■ Exercise data ■
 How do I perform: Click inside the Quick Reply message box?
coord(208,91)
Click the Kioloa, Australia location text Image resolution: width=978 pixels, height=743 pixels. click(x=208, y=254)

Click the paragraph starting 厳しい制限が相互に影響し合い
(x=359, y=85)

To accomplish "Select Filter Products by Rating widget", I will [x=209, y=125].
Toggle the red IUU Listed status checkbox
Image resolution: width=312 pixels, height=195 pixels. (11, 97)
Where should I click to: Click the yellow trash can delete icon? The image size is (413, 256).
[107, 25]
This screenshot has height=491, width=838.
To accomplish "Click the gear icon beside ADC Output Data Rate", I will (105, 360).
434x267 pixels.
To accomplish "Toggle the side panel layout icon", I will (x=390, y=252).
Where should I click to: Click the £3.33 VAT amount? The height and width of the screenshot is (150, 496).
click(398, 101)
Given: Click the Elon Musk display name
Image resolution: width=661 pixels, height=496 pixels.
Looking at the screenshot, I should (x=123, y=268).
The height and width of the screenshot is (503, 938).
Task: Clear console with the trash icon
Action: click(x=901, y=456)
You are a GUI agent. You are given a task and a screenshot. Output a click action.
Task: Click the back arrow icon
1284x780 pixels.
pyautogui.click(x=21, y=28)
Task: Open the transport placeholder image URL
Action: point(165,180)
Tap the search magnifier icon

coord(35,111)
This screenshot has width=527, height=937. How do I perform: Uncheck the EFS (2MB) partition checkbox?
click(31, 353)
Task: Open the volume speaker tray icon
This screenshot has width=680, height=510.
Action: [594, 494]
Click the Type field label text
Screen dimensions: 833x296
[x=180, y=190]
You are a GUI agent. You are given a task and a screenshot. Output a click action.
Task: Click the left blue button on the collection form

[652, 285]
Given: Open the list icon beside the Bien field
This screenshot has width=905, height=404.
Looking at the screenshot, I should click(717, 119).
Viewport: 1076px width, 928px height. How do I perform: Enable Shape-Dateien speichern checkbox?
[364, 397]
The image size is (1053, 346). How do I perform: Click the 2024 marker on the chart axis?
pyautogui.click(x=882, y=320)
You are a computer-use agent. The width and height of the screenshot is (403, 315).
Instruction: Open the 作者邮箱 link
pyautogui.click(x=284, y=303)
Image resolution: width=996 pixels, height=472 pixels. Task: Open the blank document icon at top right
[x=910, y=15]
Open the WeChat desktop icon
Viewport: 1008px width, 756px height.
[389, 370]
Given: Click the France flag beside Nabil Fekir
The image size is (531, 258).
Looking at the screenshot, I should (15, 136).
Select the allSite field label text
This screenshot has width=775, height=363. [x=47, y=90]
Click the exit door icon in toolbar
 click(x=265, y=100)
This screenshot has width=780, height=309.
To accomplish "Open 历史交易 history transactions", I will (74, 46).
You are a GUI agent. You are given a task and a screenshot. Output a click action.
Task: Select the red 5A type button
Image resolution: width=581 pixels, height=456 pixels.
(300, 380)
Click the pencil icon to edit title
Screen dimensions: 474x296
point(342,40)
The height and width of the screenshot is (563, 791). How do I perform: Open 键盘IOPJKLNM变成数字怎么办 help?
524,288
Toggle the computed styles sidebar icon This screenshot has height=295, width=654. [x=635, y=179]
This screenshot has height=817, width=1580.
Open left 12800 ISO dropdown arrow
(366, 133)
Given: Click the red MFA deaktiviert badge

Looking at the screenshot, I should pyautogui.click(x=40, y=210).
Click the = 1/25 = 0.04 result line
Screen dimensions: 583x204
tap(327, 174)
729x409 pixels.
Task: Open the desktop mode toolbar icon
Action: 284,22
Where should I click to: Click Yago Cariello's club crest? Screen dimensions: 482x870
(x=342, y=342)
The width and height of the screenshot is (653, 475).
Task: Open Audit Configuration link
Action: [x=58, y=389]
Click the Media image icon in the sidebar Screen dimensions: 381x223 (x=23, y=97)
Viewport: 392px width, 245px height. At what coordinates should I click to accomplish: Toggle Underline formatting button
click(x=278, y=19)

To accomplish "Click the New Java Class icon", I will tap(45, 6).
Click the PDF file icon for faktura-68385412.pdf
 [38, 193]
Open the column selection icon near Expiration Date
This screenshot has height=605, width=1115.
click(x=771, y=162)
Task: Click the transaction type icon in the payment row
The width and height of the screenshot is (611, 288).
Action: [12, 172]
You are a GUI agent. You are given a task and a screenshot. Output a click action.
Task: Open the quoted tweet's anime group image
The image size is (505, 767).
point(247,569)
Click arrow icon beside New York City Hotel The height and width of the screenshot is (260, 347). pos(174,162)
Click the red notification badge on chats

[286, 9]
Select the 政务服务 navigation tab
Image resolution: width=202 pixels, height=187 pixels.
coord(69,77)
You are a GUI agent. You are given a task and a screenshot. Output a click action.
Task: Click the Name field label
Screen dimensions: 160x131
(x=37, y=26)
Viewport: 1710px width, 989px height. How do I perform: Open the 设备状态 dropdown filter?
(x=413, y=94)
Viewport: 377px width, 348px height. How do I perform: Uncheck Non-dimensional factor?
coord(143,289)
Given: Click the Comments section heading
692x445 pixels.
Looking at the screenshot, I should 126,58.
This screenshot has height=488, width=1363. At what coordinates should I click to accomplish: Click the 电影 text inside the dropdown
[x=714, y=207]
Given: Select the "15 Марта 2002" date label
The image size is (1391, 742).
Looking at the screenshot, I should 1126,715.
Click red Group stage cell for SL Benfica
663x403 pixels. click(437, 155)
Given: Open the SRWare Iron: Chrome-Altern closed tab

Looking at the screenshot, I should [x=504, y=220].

■ What the task asks ■
Only the lines above from the line containing "Open the WeChat desktop icon" through the line containing "This screenshot has width=780, height=309." should be retyped, exactly and with both ends included.

■ Reply ■
Open the WeChat desktop icon
Viewport: 1008px width, 756px height.
[389, 370]
Given: Click the France flag beside Nabil Fekir
The image size is (531, 258).
Looking at the screenshot, I should (15, 136).
Select the allSite field label text
This screenshot has width=775, height=363. [x=47, y=90]
Click the exit door icon in toolbar
 click(x=265, y=100)
This screenshot has width=780, height=309.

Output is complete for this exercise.